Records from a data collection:

....

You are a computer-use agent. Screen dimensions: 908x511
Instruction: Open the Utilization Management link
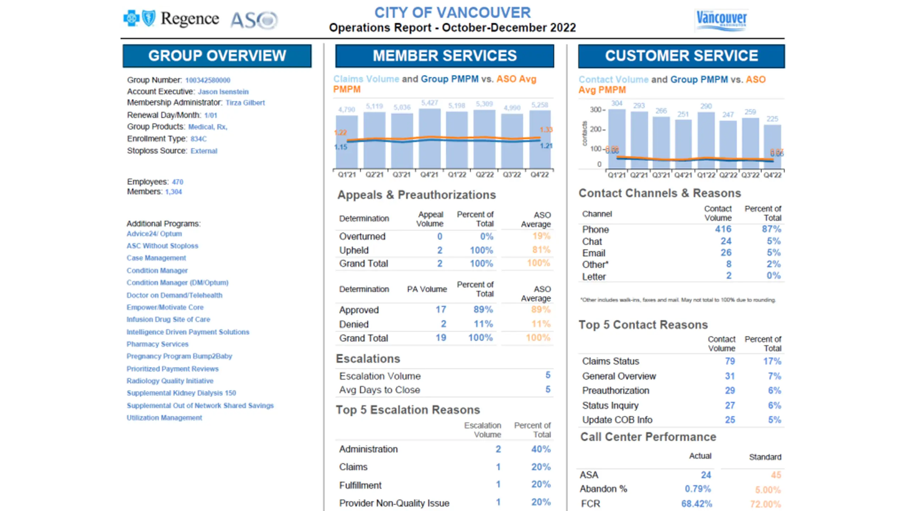(164, 418)
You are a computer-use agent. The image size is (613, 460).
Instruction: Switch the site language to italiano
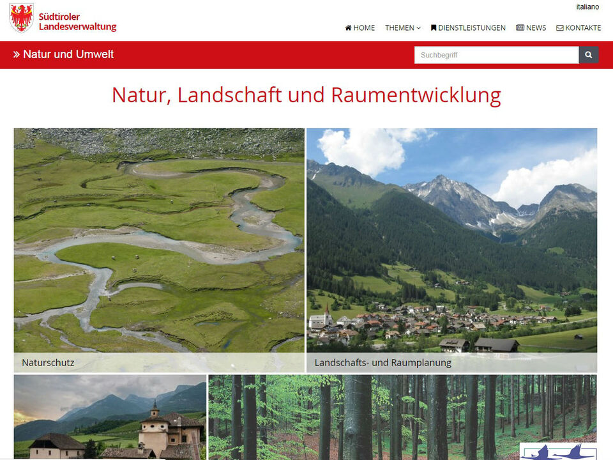point(587,7)
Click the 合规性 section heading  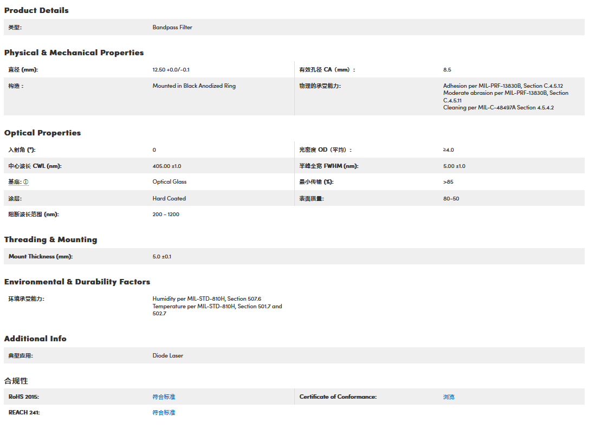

....

ABOUT THIS EXERCISE:
Search the entries for the string "computer" and collect each line that has it.

ANSWER BOX:
You are a computer-use agent. Screen dimensions: 908x511
You are a computer-use agent. The image size is (613, 460).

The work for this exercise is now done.